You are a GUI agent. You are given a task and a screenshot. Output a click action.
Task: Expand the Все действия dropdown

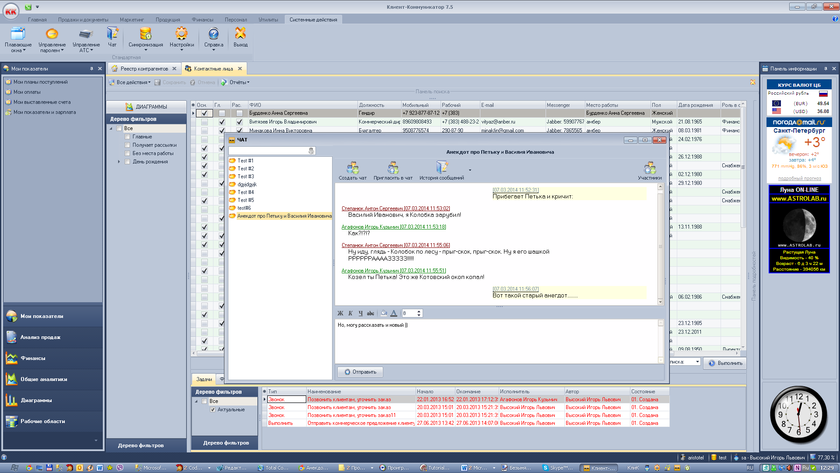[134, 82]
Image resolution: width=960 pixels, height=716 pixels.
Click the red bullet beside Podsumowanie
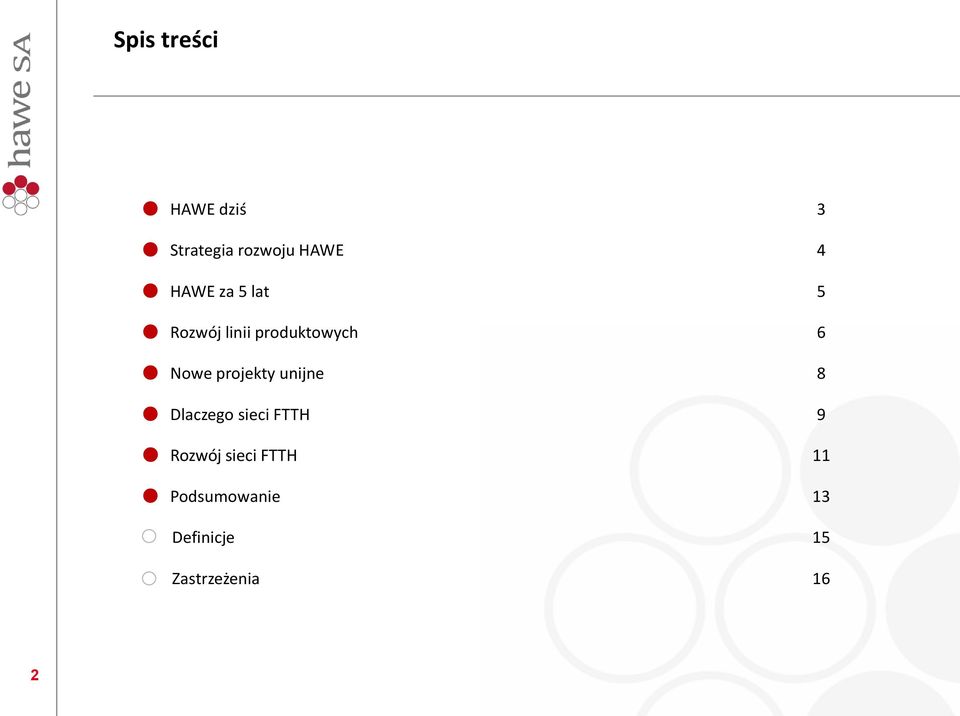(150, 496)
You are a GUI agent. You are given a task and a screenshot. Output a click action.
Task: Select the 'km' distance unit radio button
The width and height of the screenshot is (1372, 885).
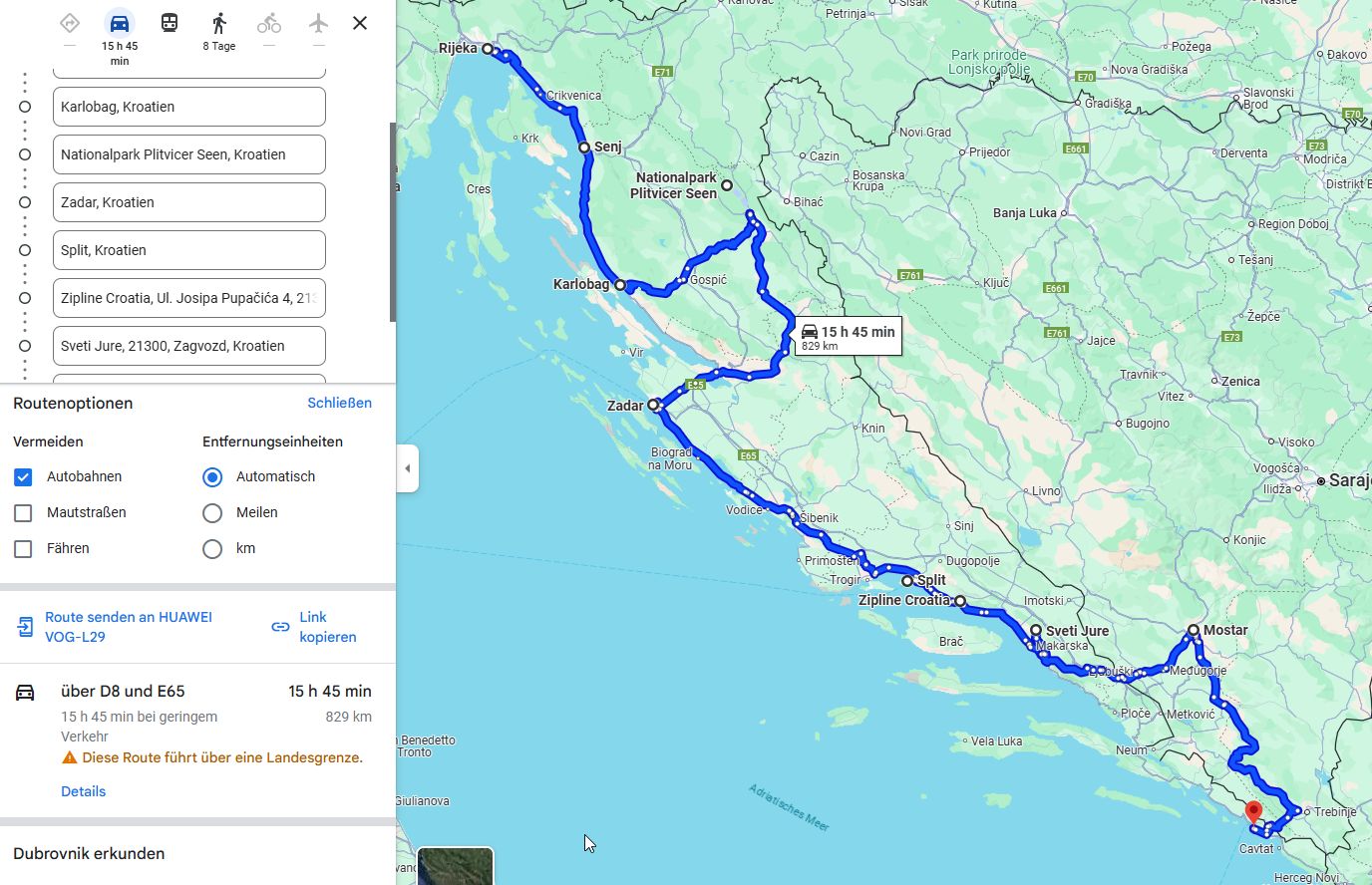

=======

_PROBLEM TO SOLVE_
Report the number of lines in the listing above that include the word "width", and nothing else.

_RESPONSE TO THIS TASK_
2